Apache intends to use the net proceeds from the offering to purchase a portion of Apache's outstanding senior indebtedness in cash tender offers with respect to several series of its outstanding notes, which commenced on August 3, 2020, with a maximum aggregate purchase price of $460.0 million (the "Tender Offers"); to repay a portion of outstanding borrowings under Apache's senior revolving credit facility, and for general corporate purposes.
Net proceeds to Apache, after deducting the underwriting discount but before deducting offering expenses payable by Apache, are expected to be approximately $1.237 billion. The offering is expected to close August 17, 2020, subject to the satisfaction of customary closing conditions.
Joint book-running managers for the notes are J.P. Morgan Securities LLC, BofA Securities, Inc., BMO Capital Markets Corp., and Scotia Capital (USA) Inc.
This announcement is for informational purposes only and is not an offer to purchase or sell or a solicitation of an offer to purchase or sell, with respect to any securities, including in connection with the Tender Offers, nor shall there be any sale of these securities in any jurisdiction in which such offer or solicitation or sale would be unlawful prior to registration or qualification under the securities laws of any such jurisdiction.
Apache Corporation is an oil and gas exploration and production company with operations in the United States, Egypt and the United Kingdom and exploration activities offshore Suriname. Apache posts announcements, operational updates, investor information and press releases on its website, www.apachecorp.com.
Cautionary Statements and Risk Factors That May Affect Future Results
Certain information contained in this release is forward-looking information based on current expectations and plans that involve risks and uncertainties. Forward-looking statements are not guarantees of performance. Actual events or results may differ materially because of conditions in our markets or other factors.
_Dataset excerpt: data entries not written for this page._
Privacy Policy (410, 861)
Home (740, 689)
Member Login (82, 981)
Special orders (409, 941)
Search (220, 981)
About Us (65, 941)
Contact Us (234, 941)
Moreover, Apache does not, nor does any other person, assume responsibility for the accuracy and completeness of those statements. Unless otherwise required by applicable securities laws, Apache disclaims any intention or obligation to update any of the forward-looking statements after the date of this release. If Apache does update one or more forward-looking statements, no inference should be drawn that it will make additional updates with respect to those or other forward-looking statements. All of the forward-looking statements are qualified in their entirety by reference to the factors discussed under "Risk Factors" in the Offer to Purchase and under "Forward-Looking Statements and Risk" and "Risk Factors" in Apache's Annual Report on Form 10-K for the year ended December 31, 2019 and Quarterly Reports on Form 10-Q for the quarterly periods ended March 31, 2020 and June 30, 2020 (each of which is incorporated by reference in the Offer to Purchase) and similar sections in any subsequent filings, which describe risks and factors that could cause results to differ materially from those projected in those forward-looking statements.
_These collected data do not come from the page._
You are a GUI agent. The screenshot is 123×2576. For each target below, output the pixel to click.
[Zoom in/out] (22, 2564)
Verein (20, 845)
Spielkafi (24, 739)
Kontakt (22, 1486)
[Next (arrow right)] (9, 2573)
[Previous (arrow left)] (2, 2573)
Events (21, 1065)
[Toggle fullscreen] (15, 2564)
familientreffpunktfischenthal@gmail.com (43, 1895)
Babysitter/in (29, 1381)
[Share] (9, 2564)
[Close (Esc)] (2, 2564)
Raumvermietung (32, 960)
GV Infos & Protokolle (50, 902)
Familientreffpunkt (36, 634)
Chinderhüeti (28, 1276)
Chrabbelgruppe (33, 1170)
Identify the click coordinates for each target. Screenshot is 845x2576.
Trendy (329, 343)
Those risk factors may not be exhaustive. Apache operates in a continually changing business environment, and new risk factors emerge from time to time. Apache cannot predict these new risk factors or assess the impact, if any, of these new risk factors on Apache's businesses or the extent to which any factor, or combination of factors, may cause actual results to differ materially from those described in any forward-looking statements. Accordingly, forward-looking statements should not be relied upon as a prediction of actual results.